HomeMy WebLinkAbout20170113final_order_no_33691.pdfBEFORE THE IDAHO PUBLIC UTILITIES COMMISSION
IN THE MATTER OF THE APPLICATION
OF IDAHO POWER COMPANY TO
APPROVE ITS SALE OF ASSETS TO
MCCAIN FOODS USA, INC.
)
) CASE NO. IPC-E-16-31
)
) ORDER NO. 33691 __________________ )
Office of the Secretary
Service Date
January 13, 2017
On November 15, 2016, Idaho Power Company sent a letter to Commission Staff,
advising that it reached an agreement to sell certain Company-owned assets to its customer,
McCain Foods USA, Inc., pursuant to Rule M "Facilities Charge Service" in the Company's
Tariff No. 101.1 Staff and the Company agreed it was appropriate to treat Idaho Power's letter as
an Application, and the Commission issued a Notice of Application and Notice of Modified
Procedure with a 21-day comment period. Staff filed timely comments; the Company elected
not to file a reply. The Commission now grants the Company's Application as follows.
BACKGROUND
Idaho Power's transaction with McCain Foods is a sale of assets or facilities that are
beyond the "point of delivery." The point of delivery (POD) is the point at which the customer's
power usage is measured, and "beyond the POD" refers to the customer side, rather than the
utility side, of the POD. Order No. 33470 at 1. In this case, the assets at issue meet "McCain's
service requirements" alone, and are "not devoted to the public service." Application at 2. Idaho
Power and McCain agreed that McCain would purchase the assets "and thereby assume
ownership, operation, maintenance, and all liabilities associated therewith," in order to resolve
"current mixed ownership issues." Id. at 1. Idaho Power states the total sale price of the assets,
which was "reached as the result of an arm's length transaction," is $373,974. Id. at 3.
ISSUES
1. Rule M
Under Rule M, McCain may contract with the Company to purchase Company assets
if the following provisions are satisfied:
1 Tariffs are rules governing a particular utility, adopted by Commission Order under Idaho Code§ 61-622. Idaho
Power Company's Rule M Facilities Charge Service can be found on the Commission's web site,
http://www.puc.idaho.gov, by clicking "Approved Tariffs & Price Lists" under Laws & Rules, then "Electric
Tariffs," then "Rules & Regulations & Rate Schedules" for Idaho Power Company.
ORDER NO. 33691 1
1. No mixed ownership of facilities installed beyond the POD (Customer
must purchase all facilities listed on the distribution facilities investment
report for that location).
2. Customer must operate and maintain all facilities installed beyond the
POD after the sale is complete.
3. Engineering costs for sales determinations taking more than 16 estimated
preparation hours must be prepaid by Customer; those taking 16 estimated
preparation hours or less will be billed to the Customer.
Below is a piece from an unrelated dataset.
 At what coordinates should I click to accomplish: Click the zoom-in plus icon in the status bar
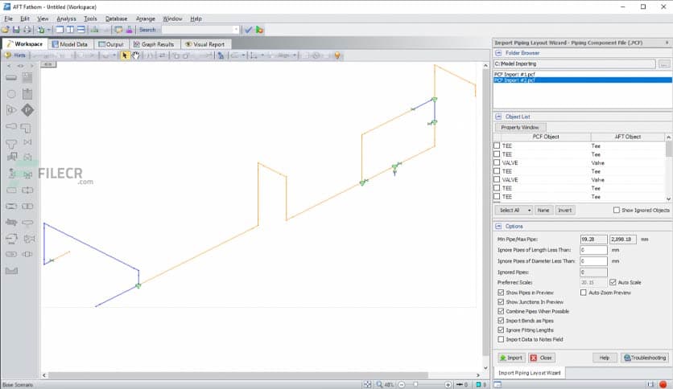point(446,384)
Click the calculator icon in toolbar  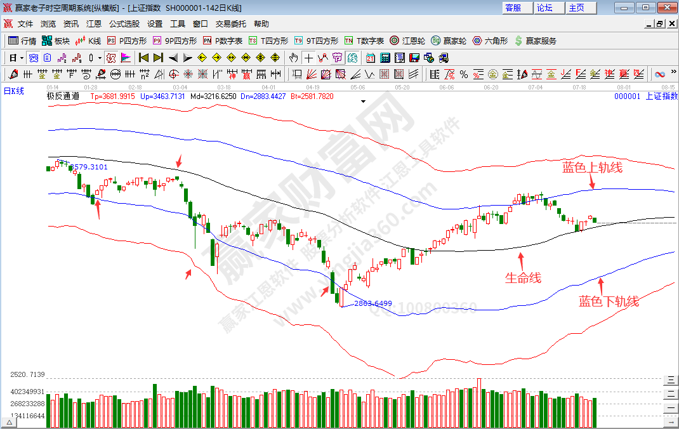click(x=385, y=58)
Rule M. Also, Rule M provides that the Commission will consider the factors set forth in Idaho
Code § 61-328 for guidance, in assessing whether or not to approve a proposed transaction. Id;
see also Order No. 33514 at 8-9.
Staff Comments. On its review, Staff believes Rule M is satisfied. Staff determined
the transaction will not result in mixed ownership of facilities, and McCain will assume
ownership, operation, maintenance, and all liabilities associated with the assets purchased. As to
sales determination costs, Idaho Power indicated it will "collect $480 in estimated work order
closing costs," about which Staff indicated no concern. Using Idaho Code§ 61-328 as a guide,
Staff determined that the relevant factors were (a) whether the transaction is consistent with the
public interest, and (b) that the cost of and rates for supplying service will be not be increased
because of the transaction. Staff determined that these factors were also satisfied.
2. Sales Price Methodology
The Company stated that it used the same price methodology in this case as it did in
Case No. IPC-E-15-26, a sale of assets to the Federal Bureau of Investigation. This methodology
includes five components: (1) net book value; (2) true-up of past levelized rate of return; (3)
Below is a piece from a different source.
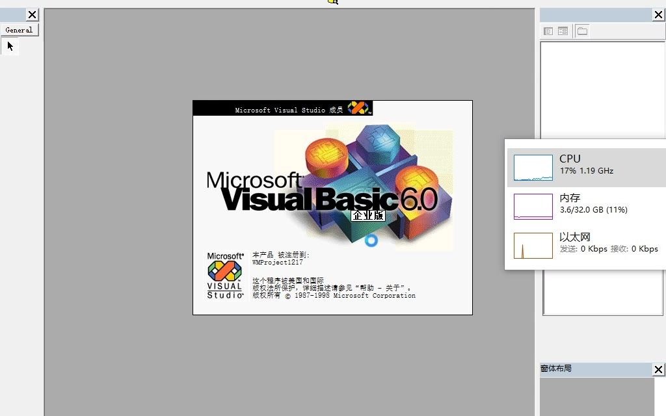
Task: Toggle folder view in the Project Explorer toolbar
Action: click(581, 31)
near term rate of return impact from sale of assets; ( 4) near-term operational impact from sale of
assets; and (5) net tax gross-up. Letter Application at 3-4. The methodology uses a flat monthly
Facilities Charge (established in the Company's last general rate case in Order Nos. 32526 and
32481) equal to 1.41 % of the original costs of Company-owned equipment installed, and
decreases to 0.59% at the end of the assets' established 31-year depreciation life. Id
Staff Comments. Staff examined the Company's sales price methodology and
believes it is appropriate; the methodology includes the Company's calculation and inclusion of
net book value in the sale price, and the true-up of the assets' decreasing net book value and
levelized payment schedule. Comments at 4. Staff agrees the transaction "could result in lost
ORDER NO. 33691 2
return until an alternate investment is made and recognized in a future general rate case," thus it
is "reasonable to include a revenue loss component" by way of the "near-term rate of return
impact" in the sale price. Id. at 5. Staff does not fully agree with inclusion of the near-term
operational impact in the sale price; Staff explains that, after the sale, Idaho Power will not be
responsible for any operation & maintenance or administrative & general expenses associated
with the facilities, thus the Company should not receive a component of facilities charge revenue
to cover these expenses. Id. However, "Staff recognizes that McCain Foods has agreed to the
sale price" and the agreement is otherwise consistent with provisions of Idaho Code § 61-328.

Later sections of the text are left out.